▶ Your goal
The answer must be every line of the records below that holds the word "agent".

----------------

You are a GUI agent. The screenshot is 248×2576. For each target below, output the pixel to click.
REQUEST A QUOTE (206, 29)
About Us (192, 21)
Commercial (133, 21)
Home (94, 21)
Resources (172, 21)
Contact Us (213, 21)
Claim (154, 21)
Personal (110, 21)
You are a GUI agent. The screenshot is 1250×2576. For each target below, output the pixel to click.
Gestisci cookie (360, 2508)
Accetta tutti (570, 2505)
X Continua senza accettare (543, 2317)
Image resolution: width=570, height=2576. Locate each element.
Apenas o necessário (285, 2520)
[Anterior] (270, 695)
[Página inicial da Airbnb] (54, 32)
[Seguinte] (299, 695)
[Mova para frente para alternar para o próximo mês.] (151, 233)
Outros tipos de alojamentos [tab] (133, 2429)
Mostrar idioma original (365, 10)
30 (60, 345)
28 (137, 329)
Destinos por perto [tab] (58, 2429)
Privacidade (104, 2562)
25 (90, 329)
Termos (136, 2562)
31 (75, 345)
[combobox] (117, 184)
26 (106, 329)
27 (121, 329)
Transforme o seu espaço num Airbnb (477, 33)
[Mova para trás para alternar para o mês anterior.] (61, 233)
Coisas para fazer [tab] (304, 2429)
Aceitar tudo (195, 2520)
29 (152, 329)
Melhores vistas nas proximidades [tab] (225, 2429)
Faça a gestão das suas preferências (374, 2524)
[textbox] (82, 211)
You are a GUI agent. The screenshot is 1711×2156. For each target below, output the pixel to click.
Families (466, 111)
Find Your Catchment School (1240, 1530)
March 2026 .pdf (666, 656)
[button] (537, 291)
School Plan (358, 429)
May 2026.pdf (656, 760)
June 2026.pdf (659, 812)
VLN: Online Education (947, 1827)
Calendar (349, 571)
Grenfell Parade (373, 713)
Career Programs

----------------

▶ Exercise result
You are a GUI agent. The screenshot is 248×2576. For each target below, output the pixel to click.
You are a GUI agent. The screenshot is 1250×2576. For each target below, output the pixel to click.
You are a GUI agent. The screenshot is 1711×2156. For each target below, output the pixel to click.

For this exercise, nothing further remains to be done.